Boeing's Big Tanker Contract Has National -- and State -- Winners and Losers
The business of building aircraft is intensely political -- as it probably should be. After all, what happens if you wind up at odds -- even go to war -- with a country that supplies your military aircraft? And how can you expect to run a modern economy without an airline industry? But not only do aircraft makers get tied up in international political dogfights, such battle lines are drawn between states as well.
This comes to mind in considering the competition for the $35 billion airborne refueling tanker that the Pentagon awarded late Thursday to Boeing (BA) instead of Airbus parent European Aeronautic Defence and Space (EADSY). At stake are 50,000 jobs paid for by American taxpayers in exchange for 179 tankers -- gas cans with wings that the Air Force uses for in-flight refueling of military aircraft (artist's rendering of Boeing's plane pictured).
The battle for those jobs pitted blue state Washington against red state Alabama -- and Washington won.
Political Hot Potato
Looking at the merits of each, as defense policy analyst Loren B. Thompson at the Lexington Institute told the Washington Post, Boeing's bid would cost the Pentagon less money -- both to build the tankers and to operate them over 30 years. Thompson noted that "The Airbus plane is so much bigger and burned over a ton more fuel per flight hour. Multiply that by 179 planes, times 30 years of service life and it becomes very big."
These political battle lines were also drawn in 2008 -- right in the middle of the presidential campaign. Back in February 2008, an EADS/Northrop Grumman (NOC) joint venture was awarded this contract, but Boeing protested that decision on the basis of a flawed process -- and the General Accounting Office agreed.
It also happened that Airbus had chosen sides in the 2008 presidential campaign -- picking John McCain and agreeing to build the tanker in a red state, Alabama. As I posted on BloggingStocks in March 2008, McCain had hired EADS lobbyists to senior posts in his campaign, and EADS employees contributed $40,000 to his presidential run.
It's a Draw
But the airline industry's national competition goes back a lot further. Over the years, the U.S. has accused Europe of subsidizing Airbus with risk-free loans to help it build new aircraft, and Europe has countered by suing the U.S. for subsidizing Boeing through military contracts and tax breaks.
While these battles get hashed out in decades-long legal battles, the results are generally considered a draw. For example, according to Global Economy Journal, the two aerospace combatants signed a subsidy agreement in 1992, but Boeing pulled out of it. In 2004, the companies took their battle to the World Trade Organization. In January 2011, the WTO found that Boeing got $24 billion in illegal subsidies from the U.S. -- after it issued a June 2010 finding that Airbus had gotten $20 billion in such illegal subsidies, according to the Associated Press
Still, Airbus and Boeing end up splitting the global aircraft market just about equally. According to Reuters, in 2010 Airbus sold 644 planes valued at $84 billion, while Boeing sold 625. This gave Airbus 52% of the world market to Boeing's 48%.

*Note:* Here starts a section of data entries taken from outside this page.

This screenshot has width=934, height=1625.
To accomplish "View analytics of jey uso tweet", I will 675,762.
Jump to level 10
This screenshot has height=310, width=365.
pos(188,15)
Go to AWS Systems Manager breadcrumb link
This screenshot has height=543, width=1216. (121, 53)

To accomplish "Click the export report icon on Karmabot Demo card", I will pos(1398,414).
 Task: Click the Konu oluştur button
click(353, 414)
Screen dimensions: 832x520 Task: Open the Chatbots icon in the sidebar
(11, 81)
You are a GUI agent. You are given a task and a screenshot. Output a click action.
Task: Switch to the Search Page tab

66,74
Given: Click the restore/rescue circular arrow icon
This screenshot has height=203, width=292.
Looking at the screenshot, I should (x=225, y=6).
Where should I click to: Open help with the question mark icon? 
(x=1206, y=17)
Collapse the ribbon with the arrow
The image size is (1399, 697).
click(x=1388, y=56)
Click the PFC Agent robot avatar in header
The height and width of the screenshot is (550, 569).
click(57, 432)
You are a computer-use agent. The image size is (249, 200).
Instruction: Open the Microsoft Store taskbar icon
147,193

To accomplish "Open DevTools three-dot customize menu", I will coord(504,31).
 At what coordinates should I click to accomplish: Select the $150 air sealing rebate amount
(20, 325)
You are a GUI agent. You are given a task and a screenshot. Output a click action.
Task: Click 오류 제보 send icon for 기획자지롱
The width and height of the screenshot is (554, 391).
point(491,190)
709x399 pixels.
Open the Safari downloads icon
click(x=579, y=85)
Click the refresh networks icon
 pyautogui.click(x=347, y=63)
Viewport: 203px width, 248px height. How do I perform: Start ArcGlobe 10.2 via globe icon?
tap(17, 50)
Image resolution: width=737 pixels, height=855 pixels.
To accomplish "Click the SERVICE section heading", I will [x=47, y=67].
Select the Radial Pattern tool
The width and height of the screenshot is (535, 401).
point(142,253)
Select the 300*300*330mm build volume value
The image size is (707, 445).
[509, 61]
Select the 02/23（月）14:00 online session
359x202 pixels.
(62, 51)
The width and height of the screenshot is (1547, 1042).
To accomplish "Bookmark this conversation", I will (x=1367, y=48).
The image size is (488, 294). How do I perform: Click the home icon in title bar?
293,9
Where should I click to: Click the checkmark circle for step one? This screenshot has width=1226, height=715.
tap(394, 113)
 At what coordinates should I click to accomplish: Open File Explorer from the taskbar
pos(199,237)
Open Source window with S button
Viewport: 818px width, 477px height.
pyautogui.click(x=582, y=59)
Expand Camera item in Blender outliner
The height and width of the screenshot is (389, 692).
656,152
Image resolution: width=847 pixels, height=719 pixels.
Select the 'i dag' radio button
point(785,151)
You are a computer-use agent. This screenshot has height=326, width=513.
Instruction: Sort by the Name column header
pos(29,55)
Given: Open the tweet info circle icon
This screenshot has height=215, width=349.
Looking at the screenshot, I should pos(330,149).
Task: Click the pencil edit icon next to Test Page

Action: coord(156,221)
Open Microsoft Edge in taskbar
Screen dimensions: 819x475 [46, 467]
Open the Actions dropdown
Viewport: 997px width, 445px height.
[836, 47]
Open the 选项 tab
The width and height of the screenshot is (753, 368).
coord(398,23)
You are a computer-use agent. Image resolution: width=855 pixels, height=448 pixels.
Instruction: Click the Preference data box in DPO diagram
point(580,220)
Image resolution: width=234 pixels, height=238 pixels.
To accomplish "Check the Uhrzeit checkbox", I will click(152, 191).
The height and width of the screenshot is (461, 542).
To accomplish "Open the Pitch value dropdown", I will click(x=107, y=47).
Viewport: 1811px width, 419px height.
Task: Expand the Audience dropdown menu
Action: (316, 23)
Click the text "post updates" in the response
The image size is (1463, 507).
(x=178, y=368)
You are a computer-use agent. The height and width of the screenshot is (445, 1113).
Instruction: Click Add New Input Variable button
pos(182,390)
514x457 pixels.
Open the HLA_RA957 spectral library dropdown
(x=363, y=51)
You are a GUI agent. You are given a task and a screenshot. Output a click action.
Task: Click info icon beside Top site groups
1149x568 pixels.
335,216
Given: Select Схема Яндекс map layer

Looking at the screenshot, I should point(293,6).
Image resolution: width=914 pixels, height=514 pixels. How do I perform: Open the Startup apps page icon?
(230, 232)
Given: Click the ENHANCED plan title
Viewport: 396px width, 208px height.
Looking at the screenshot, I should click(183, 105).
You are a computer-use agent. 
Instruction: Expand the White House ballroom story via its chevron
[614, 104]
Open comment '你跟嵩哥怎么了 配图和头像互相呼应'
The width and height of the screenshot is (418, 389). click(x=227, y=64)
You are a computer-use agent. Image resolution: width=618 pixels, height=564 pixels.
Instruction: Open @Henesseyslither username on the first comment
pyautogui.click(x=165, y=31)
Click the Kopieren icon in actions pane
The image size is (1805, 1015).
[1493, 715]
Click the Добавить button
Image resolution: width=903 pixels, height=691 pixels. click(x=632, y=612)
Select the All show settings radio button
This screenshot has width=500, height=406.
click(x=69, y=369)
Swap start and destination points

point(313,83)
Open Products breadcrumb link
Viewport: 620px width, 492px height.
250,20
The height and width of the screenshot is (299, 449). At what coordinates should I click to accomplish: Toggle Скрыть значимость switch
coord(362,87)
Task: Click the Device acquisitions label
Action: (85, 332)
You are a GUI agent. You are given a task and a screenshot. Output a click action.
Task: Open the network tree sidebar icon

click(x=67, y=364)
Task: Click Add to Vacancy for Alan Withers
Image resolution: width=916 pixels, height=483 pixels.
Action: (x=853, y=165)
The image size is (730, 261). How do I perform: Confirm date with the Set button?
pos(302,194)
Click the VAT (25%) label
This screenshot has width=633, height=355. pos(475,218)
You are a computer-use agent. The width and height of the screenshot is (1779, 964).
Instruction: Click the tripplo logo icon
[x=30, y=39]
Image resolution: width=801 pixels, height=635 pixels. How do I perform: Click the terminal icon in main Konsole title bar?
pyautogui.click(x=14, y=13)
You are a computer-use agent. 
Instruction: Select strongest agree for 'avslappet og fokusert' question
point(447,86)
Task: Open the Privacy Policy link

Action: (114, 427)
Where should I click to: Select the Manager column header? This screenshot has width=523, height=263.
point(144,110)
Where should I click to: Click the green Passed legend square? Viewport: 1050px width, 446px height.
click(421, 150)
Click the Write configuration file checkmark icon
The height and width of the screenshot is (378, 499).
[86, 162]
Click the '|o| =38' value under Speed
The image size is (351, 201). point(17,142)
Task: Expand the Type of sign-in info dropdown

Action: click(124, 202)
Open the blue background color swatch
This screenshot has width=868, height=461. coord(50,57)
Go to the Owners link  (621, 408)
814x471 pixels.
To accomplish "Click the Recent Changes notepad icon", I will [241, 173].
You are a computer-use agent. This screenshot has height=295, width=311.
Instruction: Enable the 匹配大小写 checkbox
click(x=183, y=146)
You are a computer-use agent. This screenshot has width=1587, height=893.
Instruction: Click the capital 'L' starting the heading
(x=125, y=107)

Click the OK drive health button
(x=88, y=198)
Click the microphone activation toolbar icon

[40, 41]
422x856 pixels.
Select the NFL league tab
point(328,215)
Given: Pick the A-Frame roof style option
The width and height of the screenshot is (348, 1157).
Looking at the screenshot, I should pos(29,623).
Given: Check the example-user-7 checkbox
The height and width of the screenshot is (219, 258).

One new twist to this aircraft industry/national rivalry between Europe and the U.S. is whether a third player, China, will emerge to upend this cozy structure. And strangely, Boeing and its engine supplier, General Electric (GE), seem to be competing to see who can betray America the fastest.
Back to the tanker competition: Will EADS now protest the way Boeing did when it lost the first round of this battle in 2008? Alabama Senator Richard Shelby argues that his state deserves the 48,000 tanker jobs that EADS would create on the grounds that the Airbus tanker is a more capable aircraft and that the victory for Boeing was a result of "Chicago politics."
However, Lexington Institute analyst Thompson told the Washington Post that EADS is unlikely to protest noting that both aircraft were rated equally on performance and that an EADS effort to claim that the plane price calculations were done incorrectly would not pass muster.
Likewise, Mayor Sam Jones of Mobile, Ala., told the Los Angeles Times: "We are certainly disappointed, but not discouraged. After a debriefing, if we learn that the decision was made on a fair assessment of the merits, we don't have any political rhetoric, we are ready to move on to other opportunities."
It looks like Boeing won this round. But the aircraft industry rivalry between countries -- and U.S. states -- aren't about to end.